Archive

Archive for June, 2007

Wishlist for JSON

June 28th, 2007 Josh 4 comments

JSON is great. It’s a nice implementation of the “heterogeneous structure of hashes and arrays” pattern that I have come across over and over. Just off the top of my head:

  • Perl, Python, Ruby, Javascript, and pretty much any language like them uses them as their basic data structure
  • The Tibco Rendezvous message format.
  • The NeXTSTEP property list file format.
  • The XML-RPC data format (even though it’s encoded in XML).
  • PDF files use them to specify data
  • Other times I can’t mention because I encountered them inside companies

This pattern is seriously everywhere. This is why JSON is nice: now there’s a sort of quasi-standard encoding people can reach for when they encounter this problem.

However, there are two things I reeeaallly wish it had, that many of the formats I mentioned above do have.

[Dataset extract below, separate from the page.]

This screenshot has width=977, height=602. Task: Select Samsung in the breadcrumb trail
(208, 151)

  1. A raw binary type. All it’s got right now are unicode strings, which are great if you’ve got known-good unicode data. But if you want to dump data of unknown encoding, or that might be malformed unicode, or that is just a big binary blob, JSON can’t help you. You’d have to convert it to 7-bit first using an encoding like quoted-printable or Base64. This is a bummer, and as an extra bummer, the data would no longer be self-describing — you’d have to store elsewhere (or know out-of-band) that the data is encoded this way.
  2. A date type. Right now your only option is to encode a date as a string or a number. I kind of like this guy’s proposal for doing that. He proposes encoding dates like so:
    ["FOO": @2007-06-28@]

With these two features added, JSON would be a lot more useful. Yeah, it wouldn’t be JavaScript compatible any more, but these features should make it into JavaScript also! Apparently there is a chance that the date literal notation will make it into JavaScript v2…

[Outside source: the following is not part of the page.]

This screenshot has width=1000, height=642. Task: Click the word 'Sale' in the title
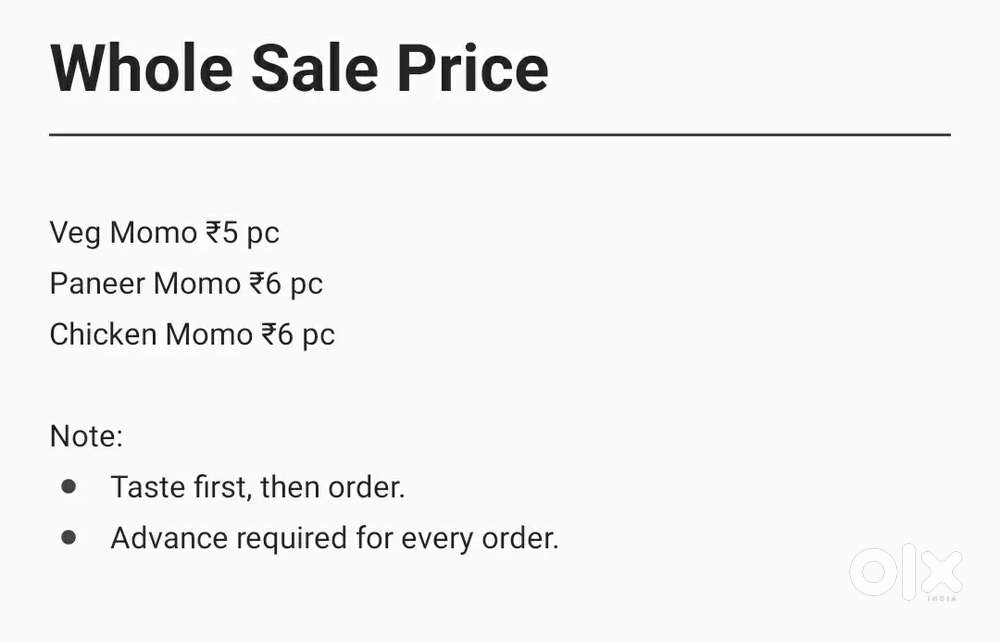314,68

Categories: Uncategorized Tags:

Draft Syntax

June 25th, 2007 Josh No comments

To make my goals and my approach a little more tangible, here is a draft syntax file for parsing JSON using my engine.

number   -> /(-)? ( 0 | ([1-9][0-9]*) ) (\. [0-9]+ )? ([eE] [+-]? [0-9]+ )?/;
str_frag -> /[^\\"]+/ | /\\u ([0-9A-F]{4})/ | /\\[ntbr"\/\\]/;
string   -> '"' str_frag* '"';
value    -> string | number | "true" | "false" | "null" | object | array;
object   -> "{" (string ":" value) *(,) "}";
array    -> "[" value *(,)              "]";

whitespace -> /[\r\n\s\t]+/;
allow whitespace in object, array

I think this will be mostly self-explanatory, but I want to point out a few things:

  • There are no actions in this file! To use this from a language like ruby, you would write a program something like this:
    # json.grm is the file that has the grammar above
    parser = Parser.new("json.grm")
    parser.on("string") { |string| puts "Parsed a string: #{string}" }
    parser.parse("foo.json")
    

    Keeping the actions out of the grammar file is what will make the grammar reusable.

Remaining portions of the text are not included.